Il y aura, à terme, un avantage pour le système de santé québécois à adopter le système Epic, en lien avec le Dossier santé numérique (DSN), mais l'adaptation ne sera pas facile, soutient la Dre Annie Talbot.
Dre Talbot a travaillé avec ce système en Californie, qui présente notamment des graphiques, par exemple sur l'évolution de la pression artérielle d'un patient.

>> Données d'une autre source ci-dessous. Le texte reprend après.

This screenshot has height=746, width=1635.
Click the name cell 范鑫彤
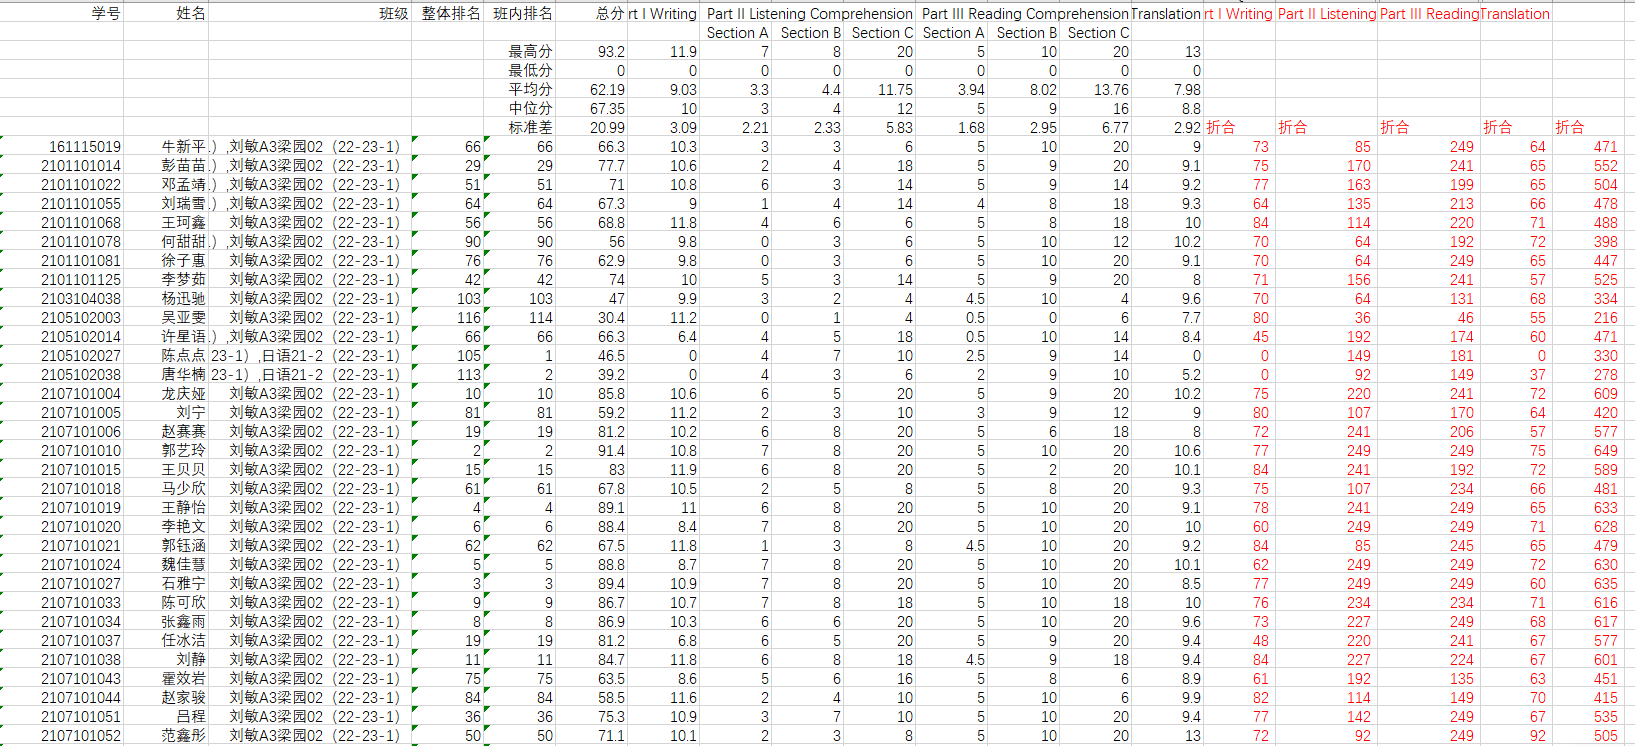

Il fait en sorte que le personnel n'ait pas à écrire à la main les informations de celles et ceux qui vont consulter, ou de les inscrire dans un tableau Excel.
Écoutez Dre Annie Talbot, directrice générale médicale des services professionnels en médecine familiale à Santé Québec, plaider en faveur du nouveau système à l'émission La commission.
«On sait tous qu'au Québec, on est encore à papier, crayon, fax, donc, on perd de l'information. On est inquiet parce que, lorsqu'on fax, on ne sait pas toujours si la personne qui reçoit est la bonne personne [...] Donc, d'avoir un système qui permet de corriger en un seul et même lieu nos informations, d'avoir une traçabilité aussi des documents qu'on se partage entre cliniciens, c'est certainement un grand avantage pour les usagers, mais aussi pour les professionnels.»